Anyway, once I picked myself up out of the fetal position, I started thinking about what I’d do for work. I’d already tethered my phone to my work laptop which would get me through today. I looked to see if we could get a proper modem in town that would do 4g or 5g as a backup - I can, but at $250AUD I’m not sure I want to… our connection is generally fairly reliable and I can use my wireless hotspot for work.
Then around my lunch break I remembered that I have a very old TP-link WAP that can be configured as a wireless->ethernet bridge. I can turn off it’s WLAN, bridge it to my phone’s hotspot, and have everything on the network have access to the internet!
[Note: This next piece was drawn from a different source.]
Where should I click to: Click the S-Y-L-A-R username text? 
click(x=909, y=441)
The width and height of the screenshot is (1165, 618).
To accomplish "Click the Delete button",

This worked, but with a few issues: first, the device is grossly out of date. It’ll get me through the weekend, but it’s not a permanent backup solution (entirely unsuitable for work). Second, it’ll be slow - for some defintion of slow. Third, there’s the possibility I’ll chew up all the saved up transfer quota on my mobile account doing this - I have 215GB free… but we’ve only used 400-ish for this month (8 days) so it seems quite likely that if we limited our downloads we could get through the weekend using up our phones after all.
The final issue would be I can’t have my phone in my pocket or near me, so I decided I would not set it up until after the work day was finished.
Update 2025-08-08: I set it up, it works, but keeps dropping off. I then tried Duncan’s iPhone, on the assumption that if we eat up his quota instead, it won’t matter as he never uses his phone. He approved this idea because I told him he can watch YouTube if he wishes - it’s his quota. Interestingly, his ancient iPhone XR performs much better, staying connected pretty much the entire time until it shuts off the hotspot after 8 hours or so? He did mention that the couple of Roblox games he tried were unplayable, but I did manage to stay connected to GTA Online without too much issues.
Also it’s interesting to note how well Mastodon handles sporadic connections. When we’re connected and the tailscale tunnel I set up for inbound connections (due to the fact that our mobile connections are CGNAT, so I can’t open an incoming port, much less 443) comes up, it immediately starts picking up new posts, sending the old ones, etc. The sidekiq queue on my end flushes out fairly quickly, maybe 45 minutes? I’m not sure what it looks like from another admin’s perspective, with my server throwing 502s for every request that isn’t in the cache, but I’m impressed.
Update 2025-08-11: Our technical visit window was from 8am til noon, so I skipped lunch and didn’t walk the dog today. Unfortunately, I got the SMS that the tech was on their way about 10 minutes before noon, and then a phone call shortly thereafter - he was busy helping someone out who had a medical connection, but he’d be there when he could, would I be around later? Sure, as much as I might rock back and forth and chant at the prospect of going additional days without a decent internet connection, someone with a “medical” connection likely has far greater needs than mine.
He finally made it out at about 4:30, and the visit was very quick. He brought in a tester to check the optical connection, disappeared out to his truck, grabbed another NTD, replaced it, put some numbers into the app on his phone, told us he’d wait into the driveway until it synced but if he drove off it’d be fine. He drove off, so I plugged the UDM-SE back in and we have internet again.
At one point he asked if I could throw the old NTD away for him, and I said sure… I was already thinking about taking it apart! Alas, he took it with him, so I don’t get to see what’s in them.